Review and understand Security Benchmarks such as CIS, STIG, NIST etc. for servers,
endpoints, databases, network & security devices, etc for creating automated security
assessment signatures and remediation procedures
Evaluate and implement Infrastructure ( Windows Endpoints and Servers, Linux and Unix
Endpoints and Servers, Network & Security Nodes, Database & Storages, Cloud ) to test
identified automated security assessment signatures and remediation procedures
Create Information Security Baselines (Controls basis on Security Hardening Guidelines)
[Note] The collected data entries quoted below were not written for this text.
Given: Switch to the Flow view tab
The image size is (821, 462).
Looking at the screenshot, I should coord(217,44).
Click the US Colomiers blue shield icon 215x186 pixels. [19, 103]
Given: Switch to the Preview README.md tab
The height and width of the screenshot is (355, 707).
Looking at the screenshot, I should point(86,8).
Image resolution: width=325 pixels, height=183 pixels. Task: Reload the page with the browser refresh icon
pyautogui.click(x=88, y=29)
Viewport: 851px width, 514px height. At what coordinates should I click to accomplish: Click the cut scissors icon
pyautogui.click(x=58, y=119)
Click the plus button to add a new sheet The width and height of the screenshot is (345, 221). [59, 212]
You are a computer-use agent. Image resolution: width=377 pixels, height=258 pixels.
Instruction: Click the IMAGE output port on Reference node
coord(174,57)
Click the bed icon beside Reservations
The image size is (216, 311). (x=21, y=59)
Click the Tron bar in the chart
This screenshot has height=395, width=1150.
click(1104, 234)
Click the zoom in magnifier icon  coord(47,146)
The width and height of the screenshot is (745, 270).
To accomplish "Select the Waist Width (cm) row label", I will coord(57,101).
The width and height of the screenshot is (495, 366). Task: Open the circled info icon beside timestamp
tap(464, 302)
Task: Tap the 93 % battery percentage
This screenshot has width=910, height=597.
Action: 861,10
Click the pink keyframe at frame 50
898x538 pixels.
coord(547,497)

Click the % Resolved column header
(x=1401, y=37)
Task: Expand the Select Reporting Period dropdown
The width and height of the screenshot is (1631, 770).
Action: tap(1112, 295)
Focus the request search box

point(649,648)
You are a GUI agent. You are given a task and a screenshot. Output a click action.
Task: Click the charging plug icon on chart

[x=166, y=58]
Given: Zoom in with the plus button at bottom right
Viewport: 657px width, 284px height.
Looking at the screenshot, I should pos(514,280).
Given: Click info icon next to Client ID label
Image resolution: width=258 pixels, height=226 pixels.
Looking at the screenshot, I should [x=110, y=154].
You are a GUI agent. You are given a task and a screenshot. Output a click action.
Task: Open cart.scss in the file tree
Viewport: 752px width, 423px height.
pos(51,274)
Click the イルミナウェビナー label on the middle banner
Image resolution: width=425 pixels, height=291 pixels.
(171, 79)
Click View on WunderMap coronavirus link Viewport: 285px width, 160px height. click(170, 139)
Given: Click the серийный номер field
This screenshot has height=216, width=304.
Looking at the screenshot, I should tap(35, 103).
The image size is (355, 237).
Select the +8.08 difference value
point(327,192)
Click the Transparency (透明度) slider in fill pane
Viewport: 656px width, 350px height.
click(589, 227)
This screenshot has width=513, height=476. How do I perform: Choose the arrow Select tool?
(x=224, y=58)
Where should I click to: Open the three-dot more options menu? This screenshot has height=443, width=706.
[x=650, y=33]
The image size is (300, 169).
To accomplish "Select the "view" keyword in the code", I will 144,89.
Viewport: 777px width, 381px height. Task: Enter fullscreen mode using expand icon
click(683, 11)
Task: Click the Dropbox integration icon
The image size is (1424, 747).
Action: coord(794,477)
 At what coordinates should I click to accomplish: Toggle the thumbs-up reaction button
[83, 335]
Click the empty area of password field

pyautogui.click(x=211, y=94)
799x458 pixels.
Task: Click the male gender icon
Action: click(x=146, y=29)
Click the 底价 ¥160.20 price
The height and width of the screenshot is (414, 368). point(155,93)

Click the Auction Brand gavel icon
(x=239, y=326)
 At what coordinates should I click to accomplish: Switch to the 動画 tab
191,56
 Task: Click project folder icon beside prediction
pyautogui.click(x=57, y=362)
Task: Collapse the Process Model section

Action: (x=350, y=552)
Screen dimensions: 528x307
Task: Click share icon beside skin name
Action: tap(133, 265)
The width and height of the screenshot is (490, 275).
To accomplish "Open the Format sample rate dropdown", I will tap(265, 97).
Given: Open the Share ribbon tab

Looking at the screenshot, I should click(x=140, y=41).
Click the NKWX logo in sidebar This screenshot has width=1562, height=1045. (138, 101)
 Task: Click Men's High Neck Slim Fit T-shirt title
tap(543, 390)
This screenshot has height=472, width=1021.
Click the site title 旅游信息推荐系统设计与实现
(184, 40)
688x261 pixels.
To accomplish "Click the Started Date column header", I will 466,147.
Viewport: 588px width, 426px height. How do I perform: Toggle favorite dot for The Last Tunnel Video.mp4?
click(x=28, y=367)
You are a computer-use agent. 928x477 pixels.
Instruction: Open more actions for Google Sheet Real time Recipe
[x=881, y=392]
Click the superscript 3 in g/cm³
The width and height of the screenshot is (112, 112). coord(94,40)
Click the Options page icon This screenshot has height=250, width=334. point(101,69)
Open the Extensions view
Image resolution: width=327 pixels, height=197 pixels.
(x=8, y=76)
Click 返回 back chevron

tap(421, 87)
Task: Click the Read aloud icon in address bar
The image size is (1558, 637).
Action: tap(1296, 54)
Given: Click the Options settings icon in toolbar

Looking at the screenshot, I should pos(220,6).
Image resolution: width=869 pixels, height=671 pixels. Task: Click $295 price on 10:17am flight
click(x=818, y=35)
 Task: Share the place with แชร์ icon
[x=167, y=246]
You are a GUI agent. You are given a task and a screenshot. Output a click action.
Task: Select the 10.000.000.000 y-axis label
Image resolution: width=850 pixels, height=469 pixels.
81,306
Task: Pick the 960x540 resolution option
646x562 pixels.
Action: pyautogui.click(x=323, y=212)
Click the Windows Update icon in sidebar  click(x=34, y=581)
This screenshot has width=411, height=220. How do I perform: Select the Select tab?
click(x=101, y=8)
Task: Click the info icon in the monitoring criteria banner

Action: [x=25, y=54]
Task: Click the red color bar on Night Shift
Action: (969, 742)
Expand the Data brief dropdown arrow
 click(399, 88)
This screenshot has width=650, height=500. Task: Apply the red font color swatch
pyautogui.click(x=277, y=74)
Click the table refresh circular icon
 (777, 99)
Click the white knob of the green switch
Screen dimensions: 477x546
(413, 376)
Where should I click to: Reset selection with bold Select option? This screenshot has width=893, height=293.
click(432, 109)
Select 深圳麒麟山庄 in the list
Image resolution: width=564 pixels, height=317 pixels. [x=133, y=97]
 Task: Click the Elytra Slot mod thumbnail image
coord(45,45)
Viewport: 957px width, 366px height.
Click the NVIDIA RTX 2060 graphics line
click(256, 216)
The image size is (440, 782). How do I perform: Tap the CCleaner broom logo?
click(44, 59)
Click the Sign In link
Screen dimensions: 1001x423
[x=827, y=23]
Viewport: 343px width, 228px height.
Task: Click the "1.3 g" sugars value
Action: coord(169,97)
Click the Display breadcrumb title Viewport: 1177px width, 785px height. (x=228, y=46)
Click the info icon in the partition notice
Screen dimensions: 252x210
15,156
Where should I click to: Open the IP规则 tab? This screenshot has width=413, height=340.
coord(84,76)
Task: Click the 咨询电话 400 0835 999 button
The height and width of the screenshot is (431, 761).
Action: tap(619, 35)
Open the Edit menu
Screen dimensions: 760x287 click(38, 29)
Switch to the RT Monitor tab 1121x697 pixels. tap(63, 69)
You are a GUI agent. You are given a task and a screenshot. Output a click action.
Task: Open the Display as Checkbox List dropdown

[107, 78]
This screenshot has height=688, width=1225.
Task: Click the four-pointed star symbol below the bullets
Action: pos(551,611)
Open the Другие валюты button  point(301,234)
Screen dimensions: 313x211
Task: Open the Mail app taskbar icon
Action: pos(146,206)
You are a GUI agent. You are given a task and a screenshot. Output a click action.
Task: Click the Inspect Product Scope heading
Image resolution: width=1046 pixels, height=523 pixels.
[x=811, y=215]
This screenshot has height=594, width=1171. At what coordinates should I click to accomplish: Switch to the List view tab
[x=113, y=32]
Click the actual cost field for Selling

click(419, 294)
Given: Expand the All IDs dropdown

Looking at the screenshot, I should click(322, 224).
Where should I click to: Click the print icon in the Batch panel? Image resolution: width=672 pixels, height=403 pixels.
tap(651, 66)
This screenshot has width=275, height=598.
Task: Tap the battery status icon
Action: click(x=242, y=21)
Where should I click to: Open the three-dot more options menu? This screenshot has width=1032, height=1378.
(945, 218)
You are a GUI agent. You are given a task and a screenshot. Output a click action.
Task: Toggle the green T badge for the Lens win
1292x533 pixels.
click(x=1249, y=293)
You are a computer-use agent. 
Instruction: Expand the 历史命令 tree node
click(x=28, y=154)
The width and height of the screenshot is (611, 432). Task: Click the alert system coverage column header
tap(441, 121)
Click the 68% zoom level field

for various infrastructure devices and define subsequent remediation guidelines, risk
level of non-compliance, etc.
Quality Assurance of Security Baselines, automated security assessment signatures and
remediation procedures
Research and recommend innovative ideas, and wherever possible, automated
approaches, for system administration tasks
Automate associated processes to ensure efficiency and accuracy
Continual maintenance and enhancement of Security Control Library
Experience and Qualifications
Strong scripting (e.g. Python, Bash, Batch, Powershell) and automation skills.
Windows system administration experience including Active Directory domains, DNS,
DHCP, Windows Security, Group Policies, User Account Control, User Rights, Account
policy, Audit policy etc.
Exposure of working with multiple windows platforms inclusive but not limited to
Windows XP/8/8.1/10/Windows Server 2003/2008/2008 R2/2012/2012 R2/2016/2019
and linux platforms inclusive but not limited to Redhat, CentOS, Ubuntu, AIX, HP UX
Linux and Unix system administration experience including system configuration and
in-depth under the hood working of: Secure Boot Settings, TCP Wrappers, IPtables,
Logging and Auditing, syslog, auditd, logrotate, cron, PAM, File permissions, user and
group settings
Basic to intermediate knowledge of cybersecurity principles, cybersecurity frameworks,
threats and vulnerabilities
Professional IT Certifications, such as: Microsoft MCP, MCSA, or MCSE, RHCSA , RHCE.
Security certification is a plus (Security+, CISSP, GIAC, CEH, SSCP, etc.)